The words between Demedes and his courier may have the effect of additionally exciting the reader's curiosity; for better understanding, therefore, we will take the liberty of carrying him from the Hippodrome to the house of Uel the merchant.
Much has been said about the Prince of India's affection for Lael; so much indeed that there is danger of its being thought one sided. A greater mistake could scarcely be. She returned his love as became a daughter attentive, tender and obedient. Without knowing anything of his past life except as it was indistinctly connected with her family, she regarded him a hero and a sage whose devotion to her, multiform and unwearied, was both a delight and an honor. She was very sympathetic, and in everything of interest to him responded with interest. His word in request or direction was law to her. Such in brief was the charming mutuality between them.

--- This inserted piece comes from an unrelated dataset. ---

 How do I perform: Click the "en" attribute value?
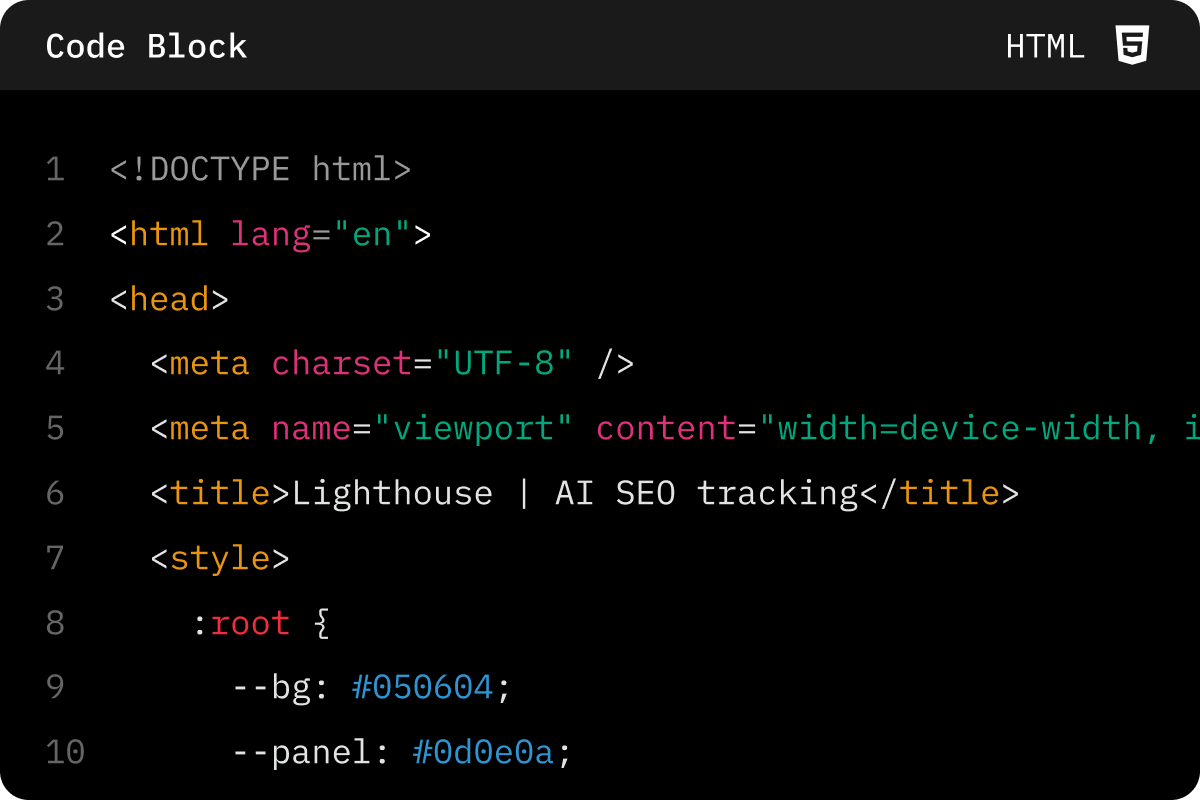tap(371, 235)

The night before he started for Plati, Lael sat with him on the roof. He was happy of his resolution to stay with her. The moonlight was ample for them. Looking up into his face, her chin in a palm, an elbow on his knee, she listened while he talked of his plans, and was the more interested because he made her understand she was the inspiration of them all.
"The time for my return home is up," he said, forgetting to specify where the home was, "and I should have been off before this but for my little girl--my Gul Bahar"--and he patted her head fondly. "I cannot go and leave her; neither can I take her with me, for what would then become of father Uel? When she was a child it might not have been so hard for me to lose sight of her, but now--ah, have I not seen you grow day by day taller, stronger, wiser, fairer of person, sweeter of soul, until you are all I fancied you would be--until you are my ideal of a young woman of our dear old Israel, the loveliness of Judah in your eyes and on your cheek, and of a spirit to sit in the presence of the Lord like one invited and welcome? Oh, I am very happy!"

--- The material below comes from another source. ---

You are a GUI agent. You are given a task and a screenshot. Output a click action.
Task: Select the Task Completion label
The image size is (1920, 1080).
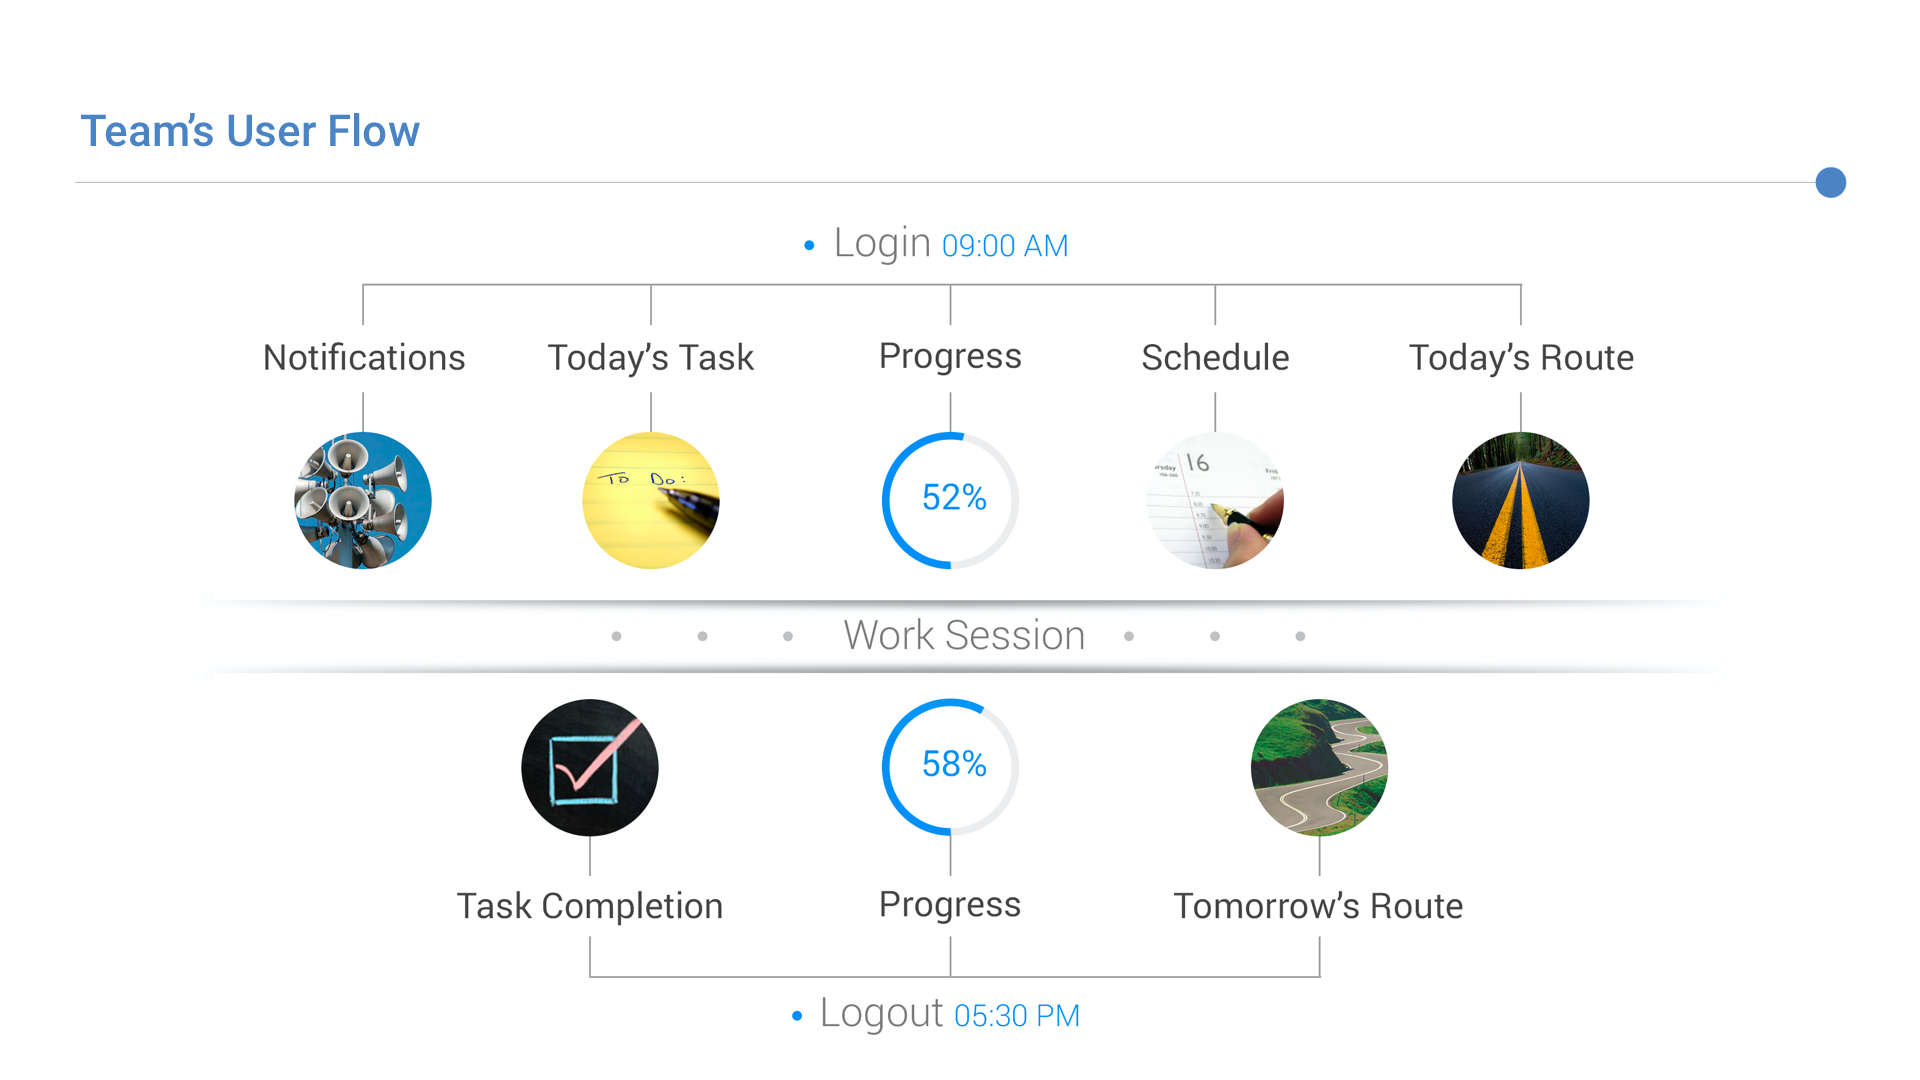coord(590,906)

He kept silence awhile, indulging in retrospect. If she could have followed him! Better probably that she could not.
"It is a day of ease to me, dear, and I cannot see any unlawfulness in extending the day into months, or a year, or years indefinitely, and in making the most of it. Can you?" he asked, smiling at her.
"I am but a handmaiden, and my master's eyes are mine," she replied.

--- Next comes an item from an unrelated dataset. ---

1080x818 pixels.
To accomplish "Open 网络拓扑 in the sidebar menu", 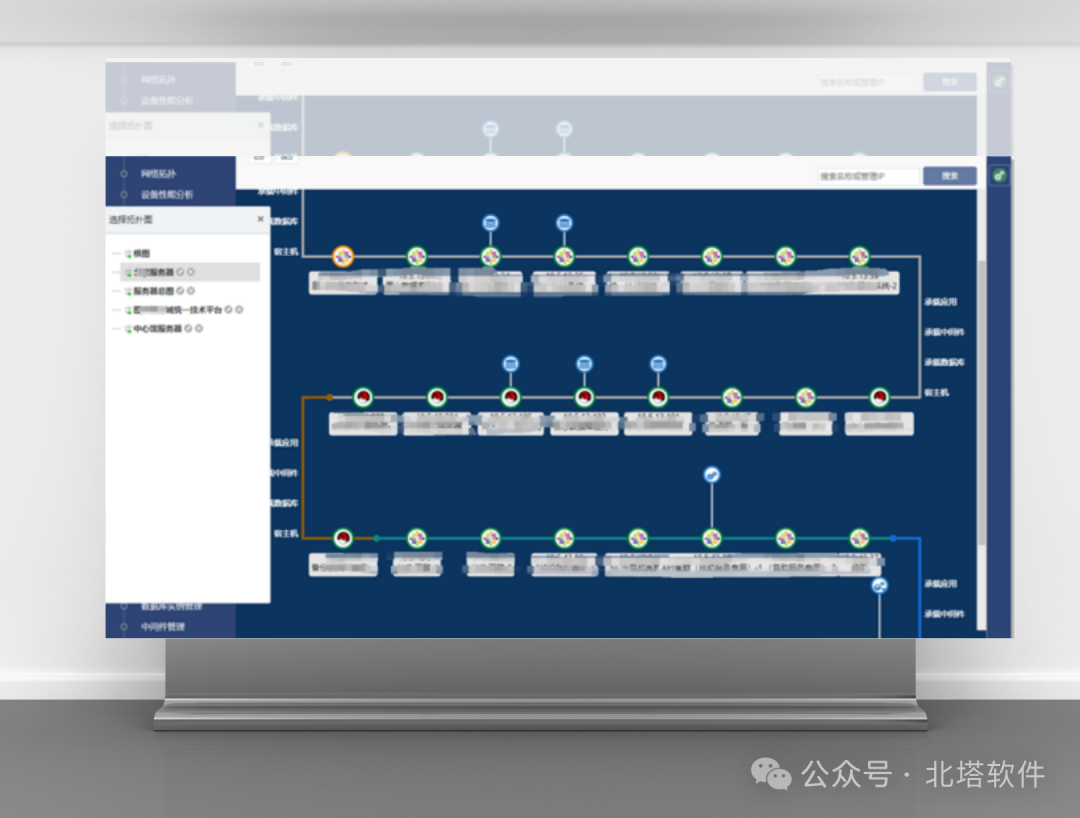I will [158, 174].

"That was well said--ever so well said," he returned. "The words would have become Ruth speaking to her lord who was of the kindred of Elimelech... Yes, I will stay with my Gul Bahar, my most precious one. I am resolved. She loves me now, but can I not make her love me still more--Oh, doubt not, doubt not! Her happiness shall be the measure of her love for me. That is the right way, is it not?"
"My father is never wrong," Lael answered, laughing.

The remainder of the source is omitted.